Kindness has been cited for the reason of the short notification of the prisoners' impending execuions. Japan Times' reporter Setsuko Kamiya quoted a Japanese criminal justice department official's explanation on why the prisoners are not informed in advance the date of their execution.
"If they know, they will think things like 'it's my turn next' and suffer, and so will their families," the official said.
Members of Japan's Social Democratic Party were angered and surprised that Justice Minister Jinen Nagase ordered the executions, making 2006 the 14th year in a row that at least one Japanese execution has been carried. The date for the executions, Christmas, has also drawn criticism.
"It's Christmas, a special day even for those who are not Christians. I can't understand why they chose to carry out the executions," said Nobuto Hosaka, an SDP legislator. Some reasoned that the Justice Ministry had chosen the day because the Diet was not in session.
But there may be reason behind the decision to choose Christmas. According to the regulation of penal code section 71, clause 2, "the execution cannot take place on a national holiday, Saturday, Sunday, or between Dec. 31-Jan. 2."

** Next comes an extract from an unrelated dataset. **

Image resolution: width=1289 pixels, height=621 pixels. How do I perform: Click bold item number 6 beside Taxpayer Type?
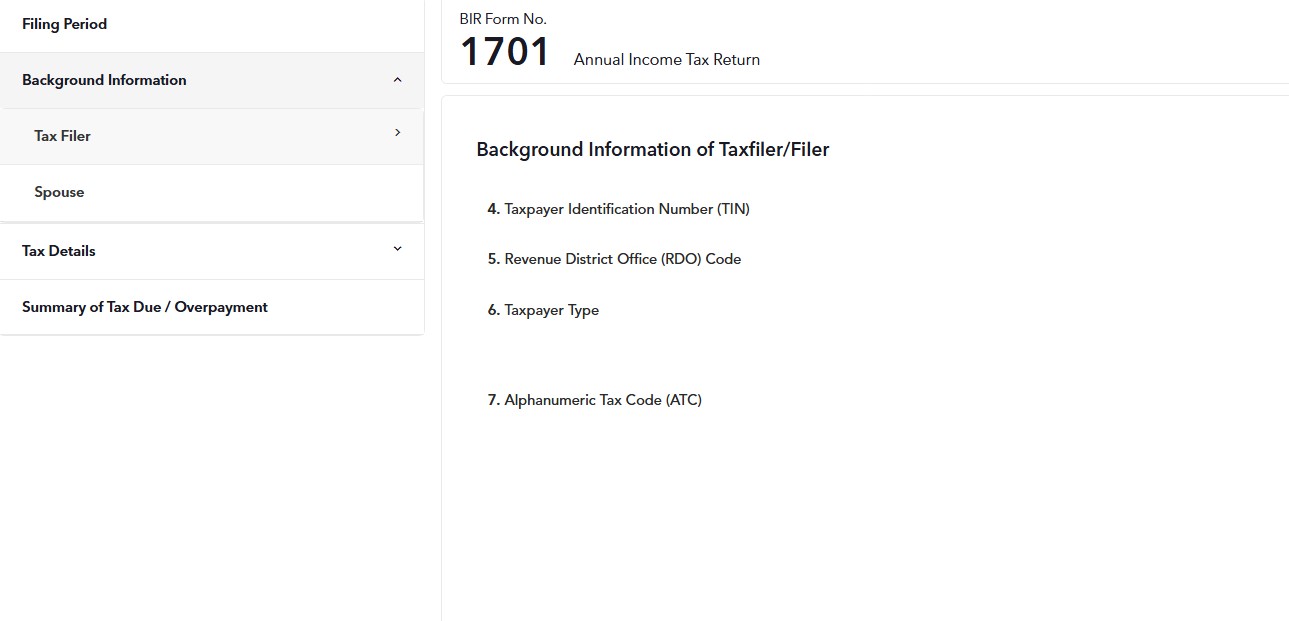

Japan is not the only established democracy that conduct executions -- the United States is foremost with 54 executions in 2006 alone. The other democracy that still has the death penalty is South Korea. However, South Korea has not executed a prisoner since Dec. 30, 1997, when 23 were sent to the gallows, two months before Kim Dae-jung, a former death row inmate himself, took office.
Similar to the Japanese system, Korean prisoners are notified 24-hours in advance. John Larkin, in his article, "Death, be not proud," described one death row inmate's eight-year wait "agonizing over" when he would receive his 24-hour notification of his impending execution. Probably like in the Japanese case, the ambiguity of the execution date is supposed to keep the prisoners from dwelling upon their approaching execution. However, many people disagree and feel that if anything, it is cruel and contributes to the deterioration of the inmate's mental health.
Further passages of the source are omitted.